Dysplastic Progression to Adenocarcinoma is Equivalent in Ulcerative Colitis and Crohn's Disease

Background: We sought to determine the rate of progression from dysplasia to adenocarcinoma in ulcerative colitis [UC] vs Crohn's diseases [CD] and describe the risk factors unique to each. Methods: All adult patients [=18 years] with a known diagnosis of either UC or CD who underwent a surveillance colonoscopy between January 1, 2010 and January 1, 2020 were included. Results: A total of 23 751 surveillance colonoscopies were performed among 12 289 patients between January 1, 2010 and January 1, 2020; 6909 [56.2%] had a diagnosis of CD and 5380 [43.8%] had a diagnosis of UC. There were a total of 668 patients [5.4%] with low-grade dysplasia [ LGD], 76 patients [0.62%] with high-grade dysplasia [HGD], and 68 patients [0.55%] with adenocarcinoma in the series; the majority of the dysplastic events were located in the right colon.
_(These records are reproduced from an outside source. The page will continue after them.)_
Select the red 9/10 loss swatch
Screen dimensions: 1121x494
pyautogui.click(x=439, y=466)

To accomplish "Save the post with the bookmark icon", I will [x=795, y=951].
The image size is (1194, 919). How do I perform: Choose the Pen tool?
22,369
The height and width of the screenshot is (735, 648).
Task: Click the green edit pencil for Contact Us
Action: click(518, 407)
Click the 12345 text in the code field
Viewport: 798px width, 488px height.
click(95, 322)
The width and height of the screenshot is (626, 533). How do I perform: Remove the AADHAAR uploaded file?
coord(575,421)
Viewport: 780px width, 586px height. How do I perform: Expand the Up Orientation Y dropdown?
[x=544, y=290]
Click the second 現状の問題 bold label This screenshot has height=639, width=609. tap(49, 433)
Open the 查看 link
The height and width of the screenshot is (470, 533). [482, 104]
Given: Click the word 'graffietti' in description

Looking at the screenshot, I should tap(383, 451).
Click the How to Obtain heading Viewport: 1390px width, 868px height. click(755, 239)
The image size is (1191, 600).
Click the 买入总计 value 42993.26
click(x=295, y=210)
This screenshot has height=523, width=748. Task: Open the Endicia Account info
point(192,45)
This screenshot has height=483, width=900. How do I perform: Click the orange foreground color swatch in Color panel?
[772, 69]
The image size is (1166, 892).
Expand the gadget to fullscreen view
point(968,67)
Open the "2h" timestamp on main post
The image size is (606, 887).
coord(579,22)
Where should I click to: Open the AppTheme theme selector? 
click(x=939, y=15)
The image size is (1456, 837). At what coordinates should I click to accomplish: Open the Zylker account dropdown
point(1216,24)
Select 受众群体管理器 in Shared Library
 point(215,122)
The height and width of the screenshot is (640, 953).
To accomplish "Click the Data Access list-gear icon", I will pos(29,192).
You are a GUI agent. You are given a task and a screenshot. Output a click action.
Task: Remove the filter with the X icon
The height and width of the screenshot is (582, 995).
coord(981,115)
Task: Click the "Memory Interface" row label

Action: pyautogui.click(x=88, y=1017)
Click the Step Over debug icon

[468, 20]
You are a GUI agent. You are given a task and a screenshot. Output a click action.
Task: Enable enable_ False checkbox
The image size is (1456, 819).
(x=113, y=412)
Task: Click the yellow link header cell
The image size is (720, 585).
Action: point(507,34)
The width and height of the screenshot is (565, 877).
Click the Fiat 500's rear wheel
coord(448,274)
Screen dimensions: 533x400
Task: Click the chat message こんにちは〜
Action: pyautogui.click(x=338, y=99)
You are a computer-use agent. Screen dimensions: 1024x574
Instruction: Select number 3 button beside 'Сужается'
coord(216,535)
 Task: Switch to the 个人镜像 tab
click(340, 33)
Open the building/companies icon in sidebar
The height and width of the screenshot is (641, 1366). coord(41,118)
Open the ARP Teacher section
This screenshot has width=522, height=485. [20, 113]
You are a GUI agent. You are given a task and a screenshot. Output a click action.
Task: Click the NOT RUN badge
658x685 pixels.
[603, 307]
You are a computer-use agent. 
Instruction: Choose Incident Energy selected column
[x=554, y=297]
Significantly more UC patients had a dysplastic event, but the rate of LGD and HGD dysplasia progression to adenocarcinoma was not significantly different in CD or UC [p = 0.682 and p = 1.0, respectively]. There was no significant difference in the rate of progression from LGD/HGD to adenocarcinoma based on random biopsies vs targeted biopsies of visible lesions [p = 0.37]. However, the rate of progression from LGD vs HGD to adenocarcinoma was significantly greater for HGD [p < 0.001]. Conclusion: While more UC patients were found to have neoplasia on colonoscopy, the rate of progression from LGD and HGD to adenocarcinoma was equivalent in UC and CD, suggesting that endoscopic surveillance strategies can remain consistent for all IBD patients.

Automated summary

While UC patients were more likely to have neoplasia detected during colonoscopy, the rates of progression from LGD and HGD to adenocarcinoma were equivalent in UC and CD, suggesting consistent endoscopic surveillance strategies for all IBD patients.